§ What is asked:
Quote the items between the lines holding "The height and" and "(x=774, y=14)", inclusive, word for word, leaving out the pictures.

··· Input data ···

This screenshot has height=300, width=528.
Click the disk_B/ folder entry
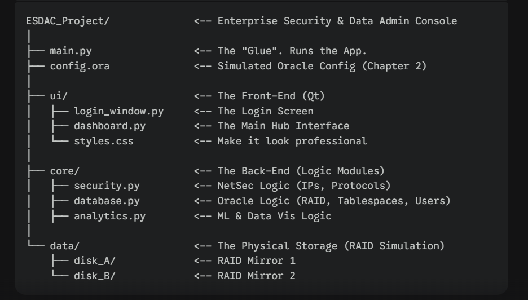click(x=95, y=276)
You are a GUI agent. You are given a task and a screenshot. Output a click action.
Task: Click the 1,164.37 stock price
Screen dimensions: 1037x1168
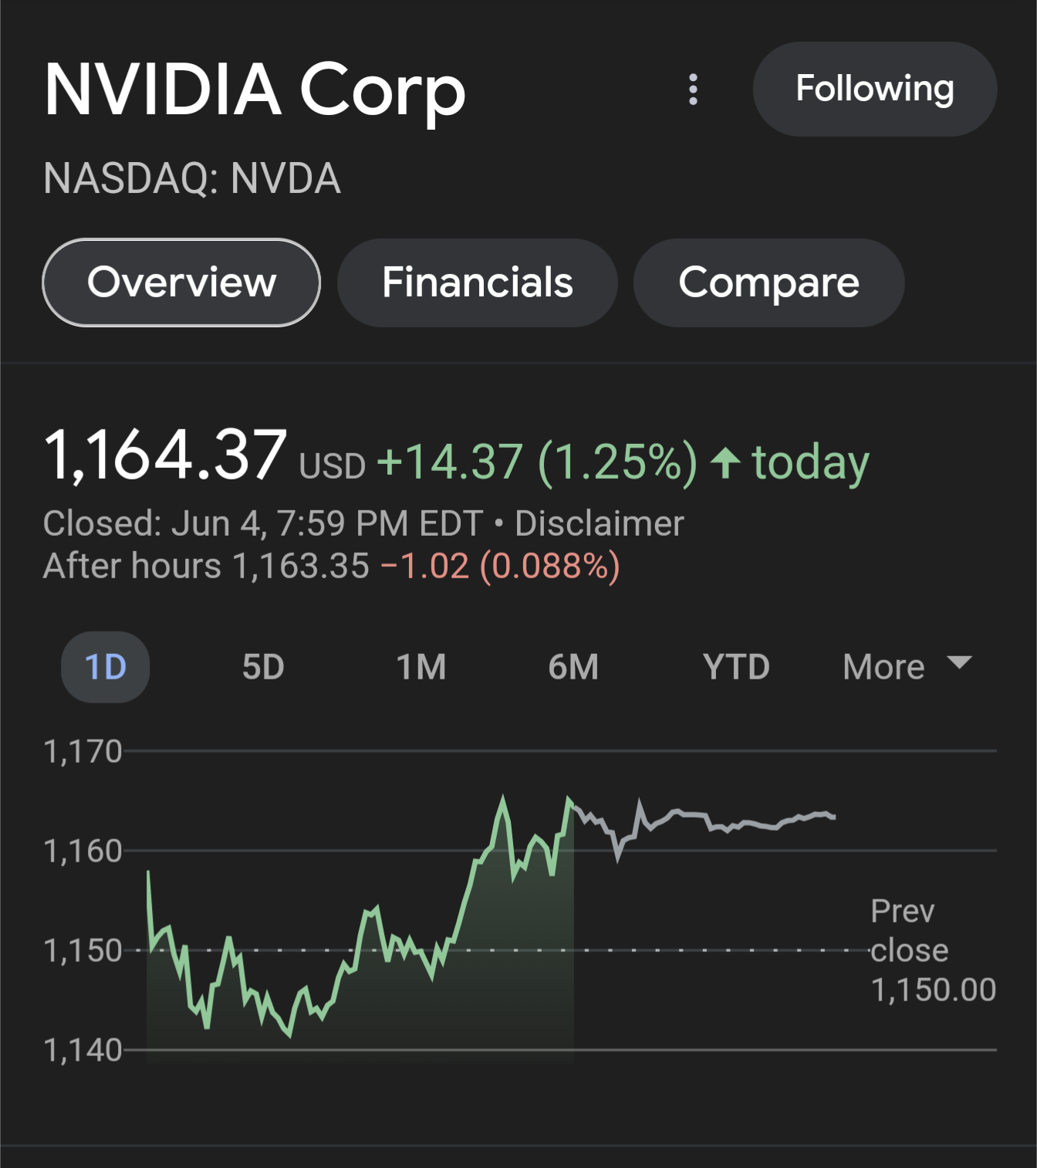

···
··· Input data ···

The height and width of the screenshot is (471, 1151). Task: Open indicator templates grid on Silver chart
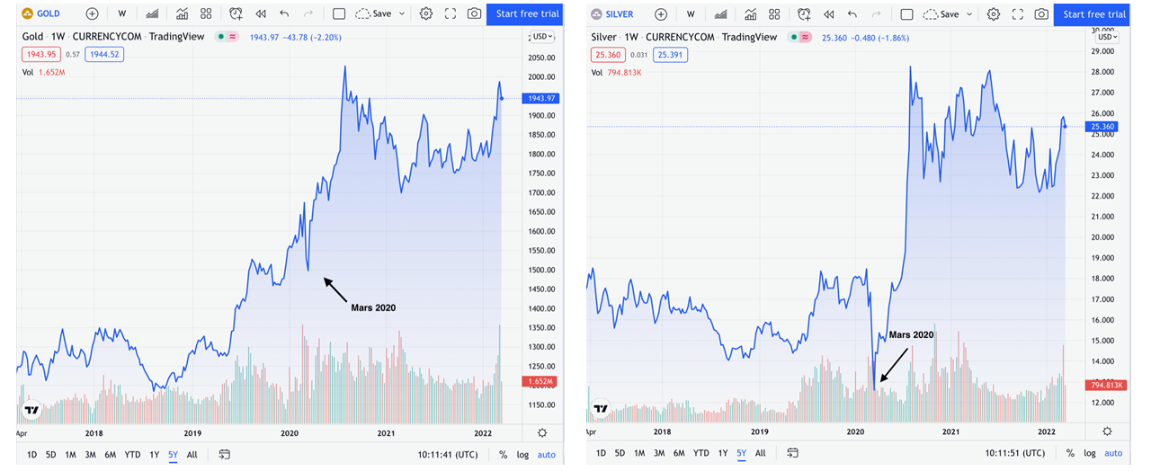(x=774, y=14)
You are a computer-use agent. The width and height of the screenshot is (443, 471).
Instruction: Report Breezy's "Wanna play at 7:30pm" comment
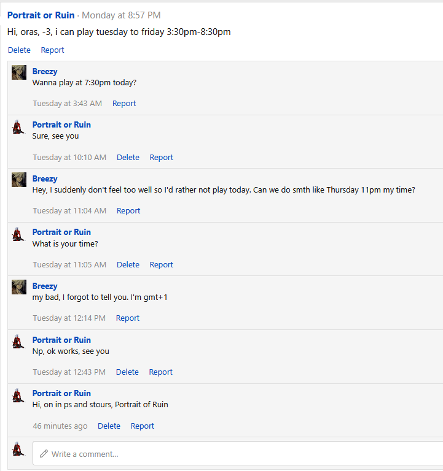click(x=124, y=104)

···

§ Reply to the task:
The height and width of the screenshot is (471, 1151). Task: Open indicator templates grid on Silver chart
(x=774, y=14)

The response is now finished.